Once a microservice infrastructure is actually implemented in production a set of real-world problems come up that must be solved: Load balancing, health checking and the management of the distributed services and processes on multiple computers.

There are highly sophisticated tools that help running data centers and very large microservice infrastructure, such as Istio or Consul. These tools are tremendously powerful in managing service meshes. However, they might not be applicable in every scenario. In our case, we have a set of services that need high isolation from each other, only a few machines and non-containerized software running on windows servers using .NET 4. In addition we had specific requirements on the load balancing containing some domain logic rather than the often used Layer 4 load balancers. So we wanted to build a simple system that does all that but that can be easily adapted to our needs.

So in short, we need

  • A cluster manager that performs the heart beat to check that all specified nodes are up and healthy. It shall re-start any node that is not running by simply re-starting the process.
  • A look-aside load balancer that knows the health state and the load of the individual nodes and provides the host name and port of the least busy (or otherwise most appropriate) node to the asking client.

A simple distributed system

This title sounds like a contradiction in itself. If you want to build a distributed system, this 20 video MIT lecture is a highly recommended starting point. However, we are humble application programmers that are mostly overwhelmed by the challenges of our daily life already.

So we needed to build on top of something flexible that works rather than re-invent the hard part. Etcd is coming to the rescue. Etcd is a distributed key-value store that handles the hard and scary stuff, such as leader elections and split brains and other things we don’t even want to know too much about.

Etcd has simple-to-use endpoints in gRPC that wrap the basic put and get. It also comes with a command line client that helps in monitoring and configuring the etcd service process.
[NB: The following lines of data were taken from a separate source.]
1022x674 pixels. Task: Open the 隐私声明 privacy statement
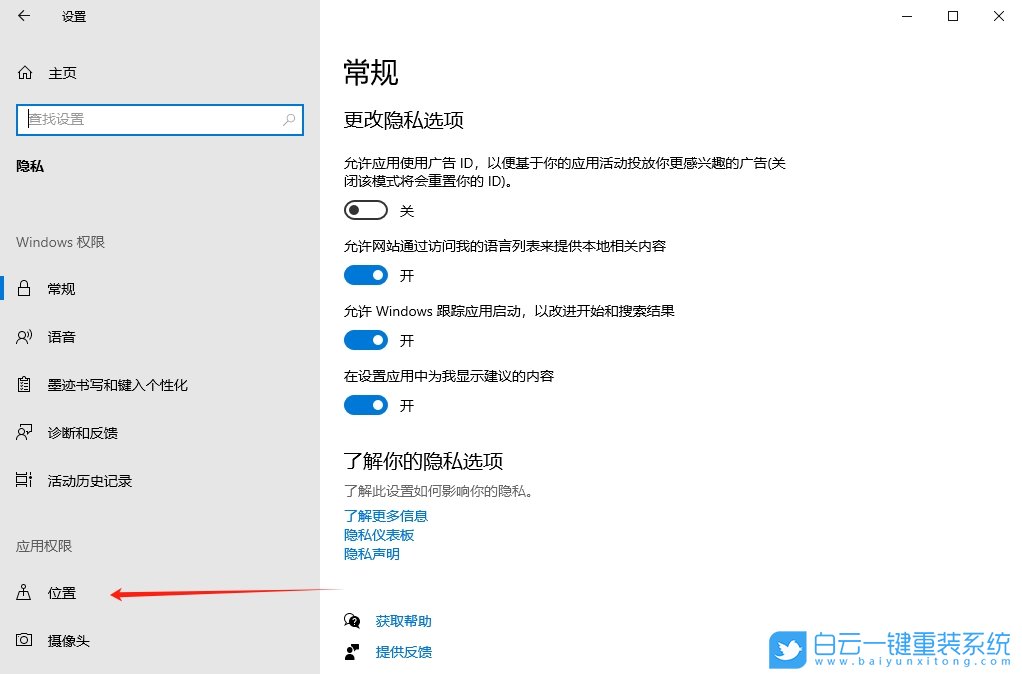tap(371, 554)
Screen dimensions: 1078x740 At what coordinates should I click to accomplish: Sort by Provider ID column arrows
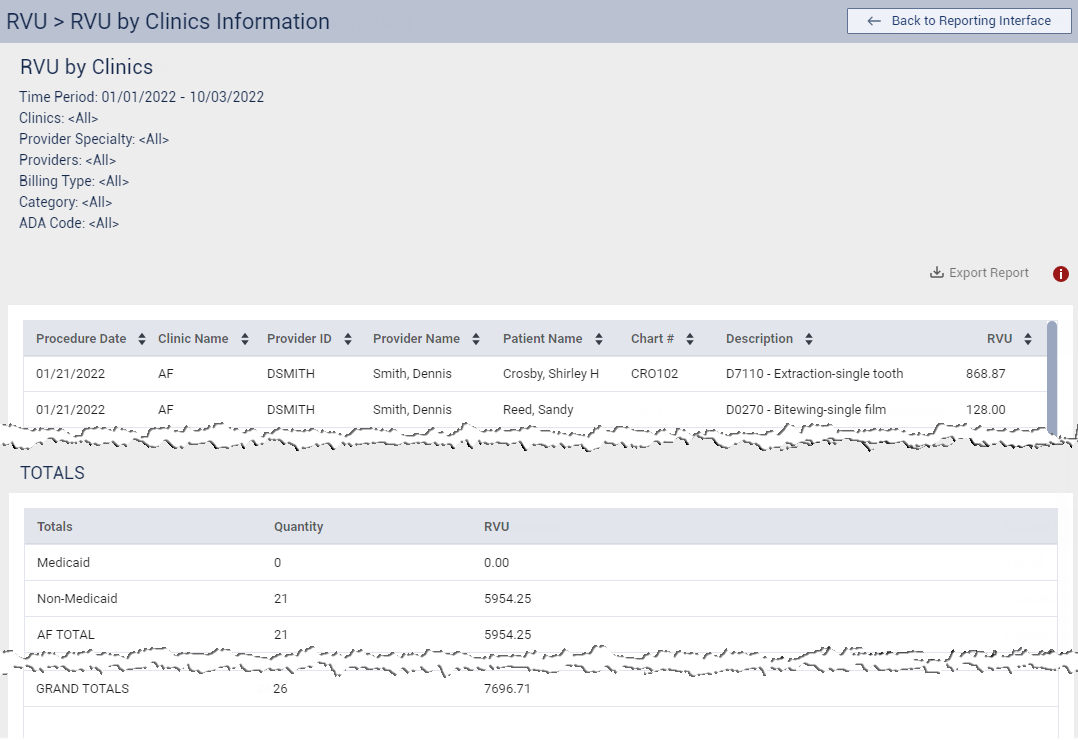348,339
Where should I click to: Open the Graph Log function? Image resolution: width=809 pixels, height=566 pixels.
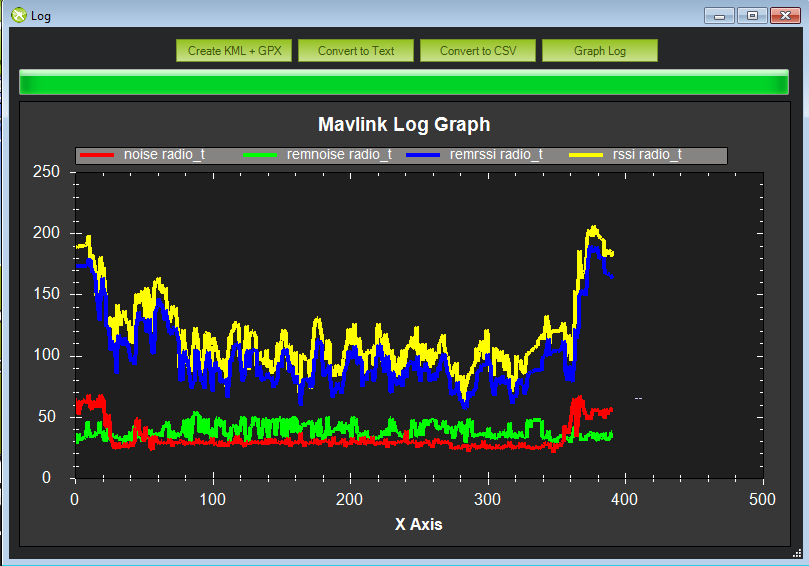pyautogui.click(x=600, y=51)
We have built our service registry as an Etcd key-value store. Both the load balancers and the cluster manager (during the heart beat operation) can access the list of services both on local and remote machines, check their health and act accordingly. For the look-aside load balancer this means asking for a load report of each service and serve the address that has the least amount of load at the particular moment. For the cluster manager this could mean stopping (or killing) an unresponsive process and re-starting it.

Using the simple dotnet-etcd API we could implement our domain logic in a few days while not being encumbered by the complexity of the underlying distributed system on which our service registry is based. Nevertheless the system will be able to scale up over time with more and more servers. All load balancers have simple access to all microservices and the cluster manager can ensure that all the registered services can be reached and report their health status. The clients just know the list of load balancers which will be contacted in a round-robin fashion in case one of them is not available (e.g. due to a service downtime).

Using Etcd is another example of our best-in-class approach for using great, established tools and frameworks that do specific things very well. This leaves us with the implementation of the domain logic in exactly the ways that serve our customers best. It is still not trivial to set up the Etcd configuration correctly for TLS and logging. But we believe that this approach is certainly superior to the introduction of big complex systems that require a lot of training and perform many tasks that are not actually needed. On the other hand, it is obviously not feasible to re-implement the problem of distributed computing for the mentioned requirements. Our current approach leaves us with more time and energy to solve the hard problems that lie at the heart of our domain, such as geometric operations and the verification of geospatial data.

A final note: The consul was the highest office in the roman administrative hierarchy. The quaestor on the other hand was the lowest ranking position with the least amount of power. Hence the name of the quaestor-mini-cluster repository.